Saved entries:
+--
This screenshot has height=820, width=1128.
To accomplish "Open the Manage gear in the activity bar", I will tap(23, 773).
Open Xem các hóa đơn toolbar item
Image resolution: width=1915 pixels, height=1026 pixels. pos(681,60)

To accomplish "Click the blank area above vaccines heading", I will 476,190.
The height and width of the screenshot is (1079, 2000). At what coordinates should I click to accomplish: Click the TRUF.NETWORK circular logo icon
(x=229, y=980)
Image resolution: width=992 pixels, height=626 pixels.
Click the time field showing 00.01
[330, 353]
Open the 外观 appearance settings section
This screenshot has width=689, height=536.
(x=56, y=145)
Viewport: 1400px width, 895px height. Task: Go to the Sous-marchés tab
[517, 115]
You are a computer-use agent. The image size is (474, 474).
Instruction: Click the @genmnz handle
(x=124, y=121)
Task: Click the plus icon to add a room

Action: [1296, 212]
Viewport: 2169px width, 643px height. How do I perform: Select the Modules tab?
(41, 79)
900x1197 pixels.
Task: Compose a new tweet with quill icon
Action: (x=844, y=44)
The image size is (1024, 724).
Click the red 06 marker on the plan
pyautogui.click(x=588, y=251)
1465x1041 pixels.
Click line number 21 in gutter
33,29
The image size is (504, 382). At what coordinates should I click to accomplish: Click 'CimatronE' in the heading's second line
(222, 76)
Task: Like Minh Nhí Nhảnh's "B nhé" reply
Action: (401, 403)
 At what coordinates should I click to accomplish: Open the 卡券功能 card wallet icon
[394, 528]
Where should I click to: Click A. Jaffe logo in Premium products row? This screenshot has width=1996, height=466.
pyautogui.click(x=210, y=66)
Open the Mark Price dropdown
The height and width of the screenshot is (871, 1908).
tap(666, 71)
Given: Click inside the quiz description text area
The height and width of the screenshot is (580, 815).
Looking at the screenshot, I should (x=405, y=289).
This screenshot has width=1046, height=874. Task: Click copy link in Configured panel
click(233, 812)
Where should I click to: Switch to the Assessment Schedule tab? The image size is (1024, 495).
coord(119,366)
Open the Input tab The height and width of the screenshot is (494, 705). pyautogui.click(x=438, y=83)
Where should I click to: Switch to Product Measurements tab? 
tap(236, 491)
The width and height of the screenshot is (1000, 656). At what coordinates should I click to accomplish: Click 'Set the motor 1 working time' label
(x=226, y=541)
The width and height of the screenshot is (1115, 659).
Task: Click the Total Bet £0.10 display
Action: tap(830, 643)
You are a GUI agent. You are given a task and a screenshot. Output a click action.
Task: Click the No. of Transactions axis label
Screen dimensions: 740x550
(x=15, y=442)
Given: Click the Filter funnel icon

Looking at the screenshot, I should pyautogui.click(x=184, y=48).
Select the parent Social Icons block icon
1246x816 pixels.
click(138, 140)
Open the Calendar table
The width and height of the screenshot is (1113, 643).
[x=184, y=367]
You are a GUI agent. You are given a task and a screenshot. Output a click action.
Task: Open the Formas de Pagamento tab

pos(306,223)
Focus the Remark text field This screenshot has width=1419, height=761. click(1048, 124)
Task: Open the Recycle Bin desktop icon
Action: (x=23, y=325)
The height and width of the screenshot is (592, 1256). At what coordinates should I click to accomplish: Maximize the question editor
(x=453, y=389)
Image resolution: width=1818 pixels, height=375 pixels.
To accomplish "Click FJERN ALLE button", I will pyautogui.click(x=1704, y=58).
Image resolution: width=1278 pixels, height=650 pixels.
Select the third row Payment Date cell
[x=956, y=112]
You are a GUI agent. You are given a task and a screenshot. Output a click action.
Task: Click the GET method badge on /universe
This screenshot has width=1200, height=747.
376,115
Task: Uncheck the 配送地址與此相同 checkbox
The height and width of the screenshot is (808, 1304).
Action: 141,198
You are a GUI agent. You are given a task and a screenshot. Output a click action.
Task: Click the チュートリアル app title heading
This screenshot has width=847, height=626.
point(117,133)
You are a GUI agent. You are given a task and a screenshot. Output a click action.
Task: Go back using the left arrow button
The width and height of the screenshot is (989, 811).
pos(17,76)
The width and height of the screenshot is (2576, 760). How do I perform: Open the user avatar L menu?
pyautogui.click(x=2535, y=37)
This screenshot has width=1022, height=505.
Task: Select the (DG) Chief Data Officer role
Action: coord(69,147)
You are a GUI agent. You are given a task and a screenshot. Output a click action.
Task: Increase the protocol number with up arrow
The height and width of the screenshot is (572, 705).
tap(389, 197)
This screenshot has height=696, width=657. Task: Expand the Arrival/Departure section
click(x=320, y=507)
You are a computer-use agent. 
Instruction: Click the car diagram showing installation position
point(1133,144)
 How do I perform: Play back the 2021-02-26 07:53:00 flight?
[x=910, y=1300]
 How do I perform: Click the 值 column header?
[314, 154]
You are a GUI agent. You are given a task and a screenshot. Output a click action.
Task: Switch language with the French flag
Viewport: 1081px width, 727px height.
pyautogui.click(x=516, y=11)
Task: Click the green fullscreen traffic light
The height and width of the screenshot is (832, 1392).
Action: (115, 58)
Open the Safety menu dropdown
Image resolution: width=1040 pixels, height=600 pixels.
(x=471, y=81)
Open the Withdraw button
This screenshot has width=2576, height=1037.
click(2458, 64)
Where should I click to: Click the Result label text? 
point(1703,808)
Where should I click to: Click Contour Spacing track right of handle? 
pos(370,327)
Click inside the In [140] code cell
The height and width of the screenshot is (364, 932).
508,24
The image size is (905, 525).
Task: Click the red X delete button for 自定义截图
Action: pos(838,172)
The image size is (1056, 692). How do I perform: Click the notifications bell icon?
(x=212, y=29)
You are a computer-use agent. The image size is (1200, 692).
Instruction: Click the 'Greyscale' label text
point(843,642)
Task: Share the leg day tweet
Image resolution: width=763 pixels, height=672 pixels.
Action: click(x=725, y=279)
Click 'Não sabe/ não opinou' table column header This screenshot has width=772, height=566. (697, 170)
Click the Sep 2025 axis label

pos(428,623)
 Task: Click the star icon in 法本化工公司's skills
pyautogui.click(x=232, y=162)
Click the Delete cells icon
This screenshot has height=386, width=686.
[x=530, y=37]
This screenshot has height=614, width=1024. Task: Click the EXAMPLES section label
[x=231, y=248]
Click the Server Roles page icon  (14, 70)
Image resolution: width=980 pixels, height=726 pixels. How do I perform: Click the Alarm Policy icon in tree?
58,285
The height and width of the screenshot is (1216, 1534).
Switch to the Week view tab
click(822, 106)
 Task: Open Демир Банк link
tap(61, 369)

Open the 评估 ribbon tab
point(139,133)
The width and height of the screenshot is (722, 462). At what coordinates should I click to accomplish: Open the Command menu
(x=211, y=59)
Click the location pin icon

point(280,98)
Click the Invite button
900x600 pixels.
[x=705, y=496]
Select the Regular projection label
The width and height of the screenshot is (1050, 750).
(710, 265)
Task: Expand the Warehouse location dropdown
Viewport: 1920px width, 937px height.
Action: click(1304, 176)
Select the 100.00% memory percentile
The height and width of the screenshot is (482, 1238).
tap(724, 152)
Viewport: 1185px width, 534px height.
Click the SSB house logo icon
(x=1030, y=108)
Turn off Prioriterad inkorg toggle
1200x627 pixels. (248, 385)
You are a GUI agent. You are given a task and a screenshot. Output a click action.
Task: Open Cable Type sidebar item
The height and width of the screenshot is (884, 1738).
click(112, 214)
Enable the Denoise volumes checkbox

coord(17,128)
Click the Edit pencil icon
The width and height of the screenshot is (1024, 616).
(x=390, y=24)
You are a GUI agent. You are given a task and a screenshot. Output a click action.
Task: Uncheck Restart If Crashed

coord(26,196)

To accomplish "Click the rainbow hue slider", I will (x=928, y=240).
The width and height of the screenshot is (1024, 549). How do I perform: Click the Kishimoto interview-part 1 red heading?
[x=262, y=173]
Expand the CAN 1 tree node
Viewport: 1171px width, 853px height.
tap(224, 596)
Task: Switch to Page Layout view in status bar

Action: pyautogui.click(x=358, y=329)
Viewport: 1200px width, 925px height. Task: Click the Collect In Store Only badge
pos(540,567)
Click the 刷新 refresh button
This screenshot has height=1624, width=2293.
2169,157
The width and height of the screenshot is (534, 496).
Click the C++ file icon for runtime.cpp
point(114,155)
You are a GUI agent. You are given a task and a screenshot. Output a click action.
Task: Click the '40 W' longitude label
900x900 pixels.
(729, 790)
+--
What you should do: The lines above that hold "will" are the result; show every one of them.

Exercise result:
To accomplish "Open the Manage gear in the activity bar", I will tap(23, 773).
To accomplish "Click the blank area above vaccines heading", I will 476,190.
To accomplish "Click FJERN ALLE button", I will pyautogui.click(x=1704, y=58).
To accomplish "Click the rainbow hue slider", I will (x=928, y=240).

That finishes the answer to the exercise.